§ **Aufgabe 1**:
Gib aus dem Kneipen-Porträt über das Café Ravic den Abschnitt von „Da ich weiß, dass“ bis einschließlich „den Raum schweifen.“ wortgetreu aus.
§ **Aufgabe 2**:
Ab welcher Uhrzeit hat das Café Ravic laut dem Kneipen-Porträt geöffnet?

§ **Vorliegender Text**:
========================================================================
Ein „Kneipen-Porträt“ von Alexander Fleischmann
Bunt ist sie, die Kneipenlandschaft der Greifswalder Innenstadt. Und wohl eine der buntesten unter ihnen verbirgt sich hinter einem schmalen, staubigen Schaufenster, das den Blick in ein spärlich ausgeleuchtetes Wohnzimmer erahnen lässt. Darüber ein kleines Schild, auf dem in Schreibschriftlettern „Café Ravic“ steht.
Da ich weiß, dass man trotz der für ein Café doch eher unüblichen Öffnungszeit von 18 Uhr auch eine Viertelstunde später noch vor verschlossener Tür stehen kann, treffe ich erst gegen halb sieben im Ravic ein. Bis auf zwei ältere Herren auf den Barhockern, die mit der jungen Frau hinterm Tresen ins Gespräch vertieft sind, ist der Laden leer. Nachdem ich mir bei der so beschilderten „Materialausgabe“ eine Flasche Bier habe in die Hand drücken lassen, setze ich mich an einen Tisch neben der Bar, zünde mir eine Zigarette an und lasse mein Blick durch den Raum schweifen.
========================================================================
§ **Einträge der Sammlung**:

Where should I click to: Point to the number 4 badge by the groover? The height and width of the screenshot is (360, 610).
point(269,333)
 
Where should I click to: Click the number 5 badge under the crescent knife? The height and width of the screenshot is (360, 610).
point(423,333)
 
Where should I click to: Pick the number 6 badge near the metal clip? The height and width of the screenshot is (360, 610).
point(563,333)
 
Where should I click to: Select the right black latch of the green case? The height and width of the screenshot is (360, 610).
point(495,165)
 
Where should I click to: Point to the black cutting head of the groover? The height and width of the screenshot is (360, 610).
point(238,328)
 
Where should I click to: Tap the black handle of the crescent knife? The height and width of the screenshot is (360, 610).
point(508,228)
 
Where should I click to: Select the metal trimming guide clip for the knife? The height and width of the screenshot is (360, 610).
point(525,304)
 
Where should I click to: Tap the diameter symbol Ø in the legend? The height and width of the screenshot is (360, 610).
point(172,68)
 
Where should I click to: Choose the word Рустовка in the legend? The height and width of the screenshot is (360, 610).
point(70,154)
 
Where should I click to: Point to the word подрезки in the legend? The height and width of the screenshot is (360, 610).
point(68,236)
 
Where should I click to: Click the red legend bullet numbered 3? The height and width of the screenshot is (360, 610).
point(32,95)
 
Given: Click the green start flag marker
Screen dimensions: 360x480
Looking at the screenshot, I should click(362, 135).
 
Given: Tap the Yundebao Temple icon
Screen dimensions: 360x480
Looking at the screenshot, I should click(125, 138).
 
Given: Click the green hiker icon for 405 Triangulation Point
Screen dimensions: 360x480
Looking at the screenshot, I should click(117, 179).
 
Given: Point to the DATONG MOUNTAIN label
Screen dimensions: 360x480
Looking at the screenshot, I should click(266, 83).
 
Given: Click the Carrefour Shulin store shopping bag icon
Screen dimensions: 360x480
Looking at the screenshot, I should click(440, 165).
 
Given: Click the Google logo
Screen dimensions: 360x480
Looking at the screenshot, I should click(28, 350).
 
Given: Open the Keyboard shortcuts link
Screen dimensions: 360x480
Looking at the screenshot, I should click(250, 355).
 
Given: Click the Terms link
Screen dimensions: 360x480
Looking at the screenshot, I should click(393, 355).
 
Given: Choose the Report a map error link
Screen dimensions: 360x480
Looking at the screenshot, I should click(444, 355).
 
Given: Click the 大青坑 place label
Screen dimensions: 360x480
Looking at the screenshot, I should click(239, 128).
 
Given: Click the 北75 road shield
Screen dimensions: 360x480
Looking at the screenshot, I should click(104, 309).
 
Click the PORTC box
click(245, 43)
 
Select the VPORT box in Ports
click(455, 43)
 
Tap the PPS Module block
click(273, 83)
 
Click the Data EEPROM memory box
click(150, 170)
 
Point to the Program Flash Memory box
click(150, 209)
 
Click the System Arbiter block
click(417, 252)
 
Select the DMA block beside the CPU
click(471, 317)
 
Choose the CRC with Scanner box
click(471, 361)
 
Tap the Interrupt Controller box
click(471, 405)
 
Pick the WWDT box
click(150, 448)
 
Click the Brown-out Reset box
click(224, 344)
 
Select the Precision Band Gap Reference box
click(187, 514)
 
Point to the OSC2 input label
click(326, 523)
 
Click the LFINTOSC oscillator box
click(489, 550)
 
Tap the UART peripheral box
========================================================================
§ **Richtige Antwort 1**:
Da ich weiß, dass man trotz der für ein Café doch eher unüblichen Öffnungszeit von 18 Uhr auch eine Viertelstunde später noch vor verschlossener Tür stehen kann, treffe ich erst gegen halb sieben im Ravic ein. Bis auf zwei ältere Herren auf den Barhockern, die mit der jungen Frau hinterm Tresen ins Gespräch vertieft sind, ist der Laden leer. Nachdem ich mir bei der so beschilderten „Materialausgabe“ eine Flasche Bier habe in die Hand drücken lassen, setze ich mich an einen Tisch neben der Bar, zünde mir eine Zigarette an und lasse mein Blick durch den Raum schweifen.

§ **Richtige Antwort 2**:
Ab 18 Uhr.